Это была странная мысль. Но я не могла думать ни о чём другом.
Потом телефон завибрировал. Не Юля — подруга Марина. Я не знала, брать ли трубку. Взяла.
— Света, ты где? Что слышно?
— Стою во дворе. Операция в пятницу.
— Ты одна сейчас?
— Одна.
Марина помолчала.
— Я приеду.
— Не надо, далеко тебе.
— Света. — Голос у неё был тихий и твёрдый. — Я приеду.
Я прислонилась к стене. Холодный кирпич через пальто. Закрыла глаза.
Вот тут меня и накрыло.
Не страх. Не обида. Что-то другое, для чего я не знаю слова. Что-то про то, как ты всю жизнь держишь чужих людей за руку в темноте — и думаешь, что в твоей темноте они тоже будут рядом.

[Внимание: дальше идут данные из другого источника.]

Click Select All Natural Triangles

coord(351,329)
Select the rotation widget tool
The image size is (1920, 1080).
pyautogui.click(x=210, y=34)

Марина приехала через час. Привезла термос с чаем и ничего не говорила. Просто сидела рядом на скамейке, и мы пили чай, и было холодно, и это было больше, чем всё, что сделала Юля за два месяца.

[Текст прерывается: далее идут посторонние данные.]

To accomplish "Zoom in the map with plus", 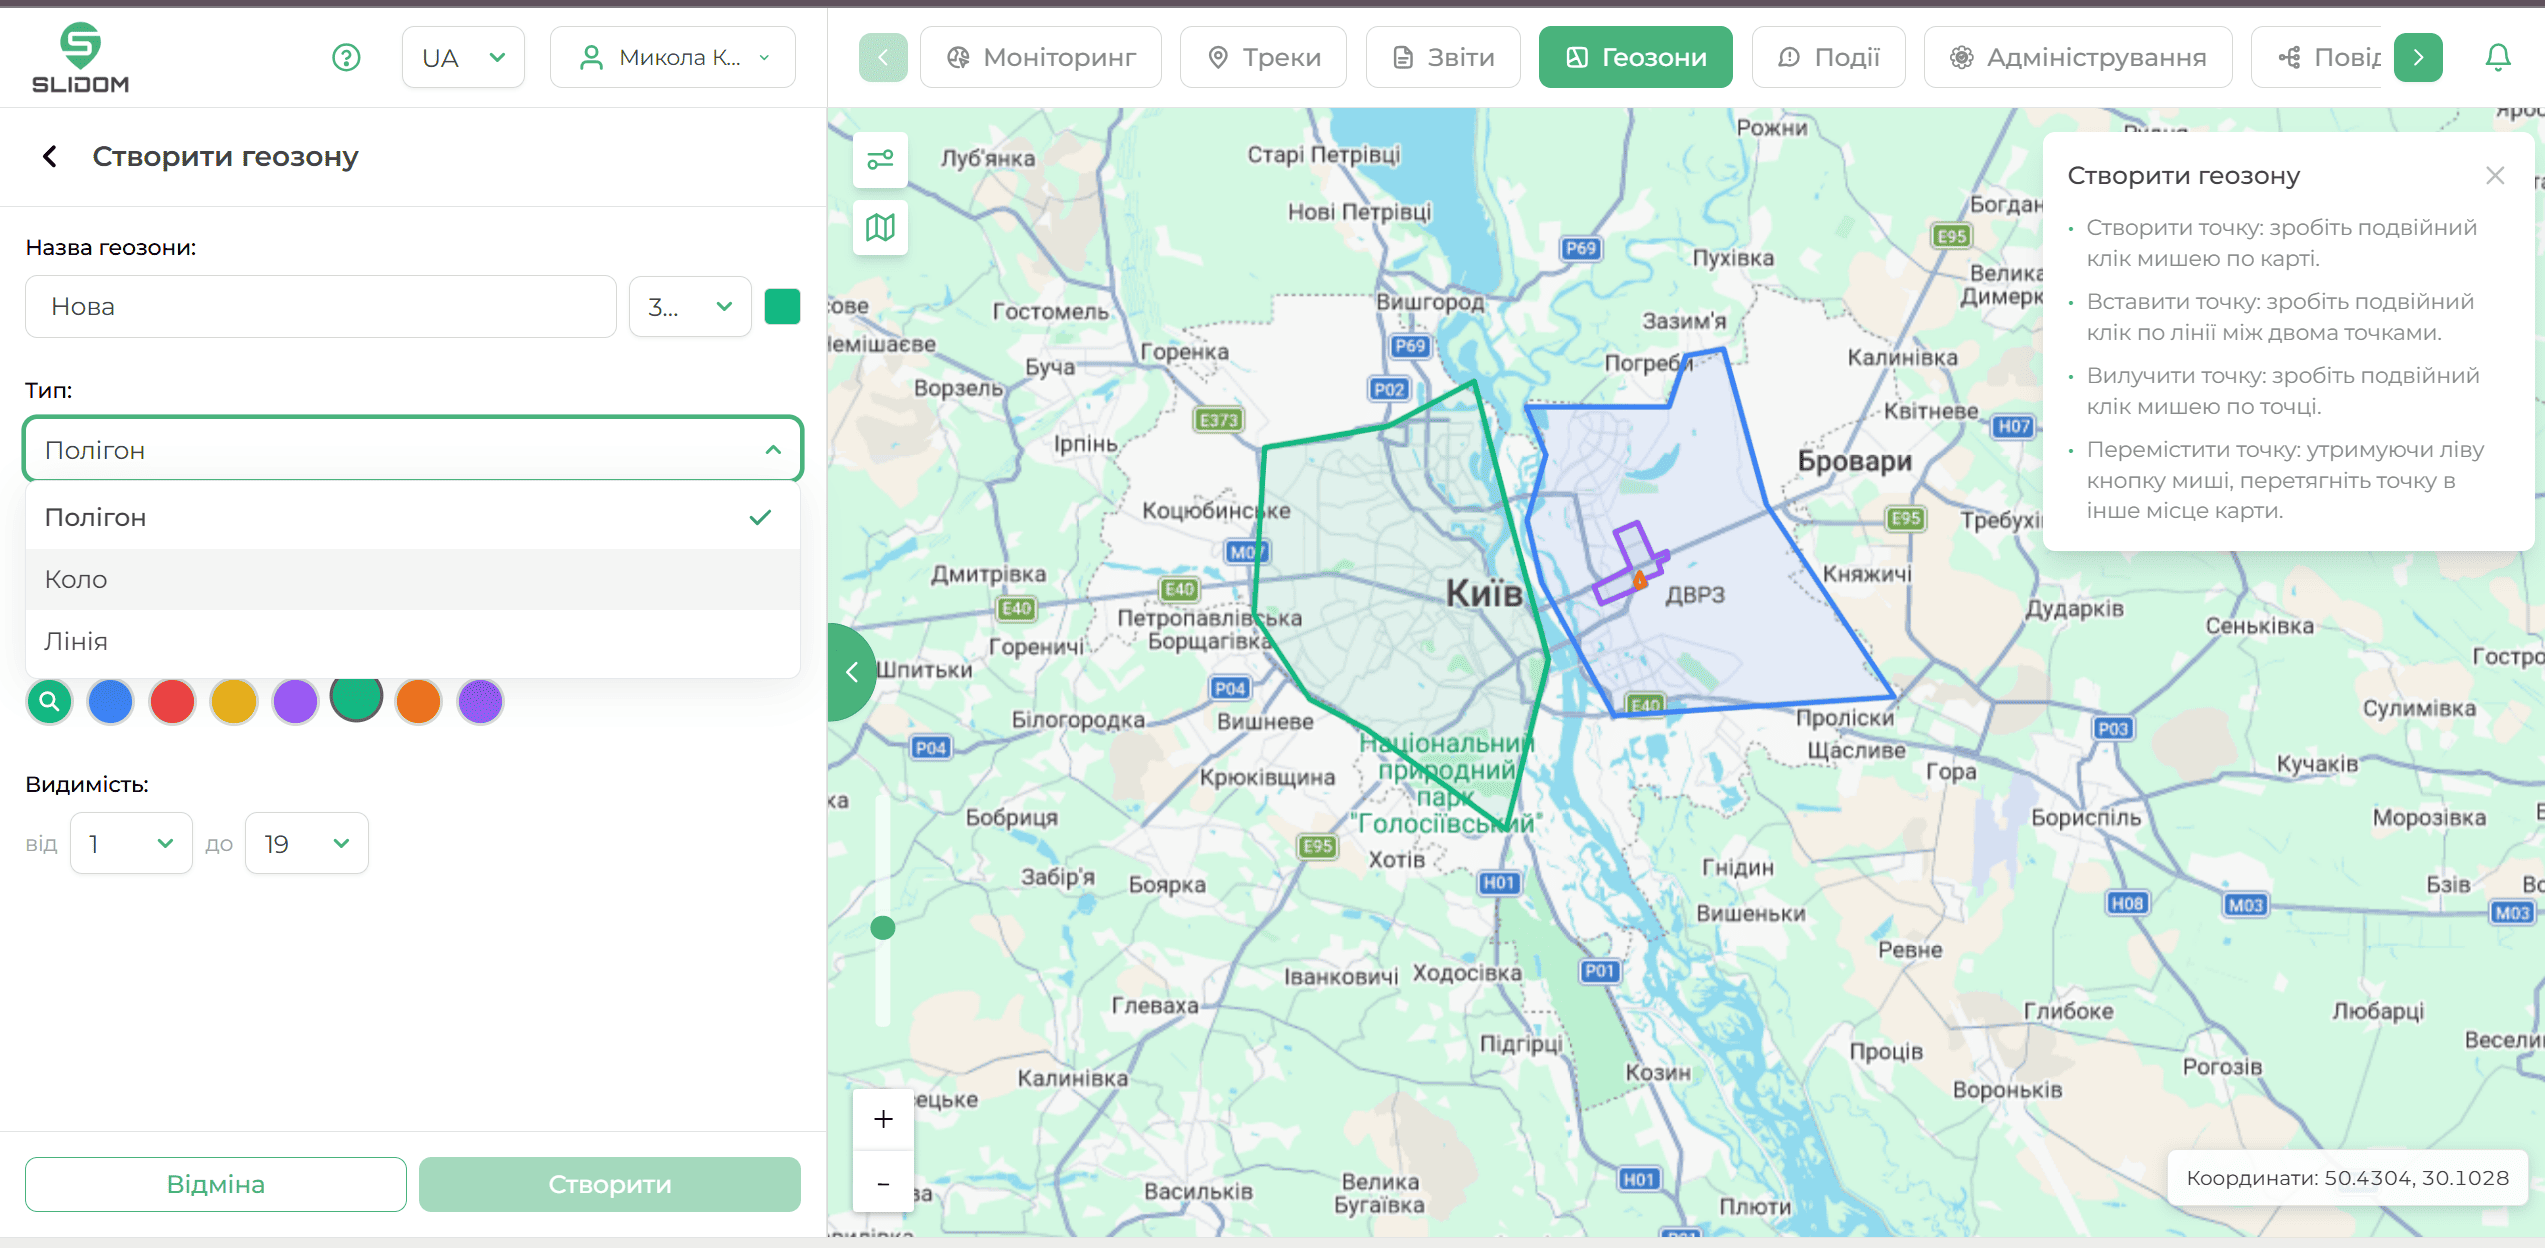I will point(883,1119).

Операция прошла. Меня выписали через десять дней.
Юля приехала на второй день после выписки. Привезла мандарины и смотрела на меня с таким виноватым лицом, что я почти пожалела её.
— Мам, я всё время думала о тебе. Просто у меня было столько всего…
Я не ответила.
— Ты не злишься?
Я думала — что сказать ей. Про суп, который вылила. Про двор у больницы и холодный кирпич. Про то, что она была недоступна в самый страшный час моей жизни. Про то, что Марина ехала через полгорода, а она живёт в сорока минутах.
Но я не сказала ничего из этого.
— Нет, — сказала я. — Не злюсь.
Она выдохнула с облегчением, поцеловала меня в щёку, поставила мандарины на стол.
Я смотрела, как она раздевается в коридоре, вешает куртку, достаёт телефон, что-то пишет — и понимала: она не изменится. Не потому что плохая. Просто она привыкла, что я — это надёжно. Что я справлюсь. Что я сильная.
Она так и не спросила — было ли мне страшно.
Я думала, что мы подруги.
Мы не подруги.
Она моя дочь. Я её мать. Это другое. Я так и не поняла — когда именно перепутала одно с другим.
Мандарины мы ели молча. Юля рассказывала что-то про работу. Я слушала и кивала.
За окном шёл снег.
Как вы думаете — мать сама виновата, что воспитала дочь именно такой? Или дети просто не умеют быть опорой для родителей?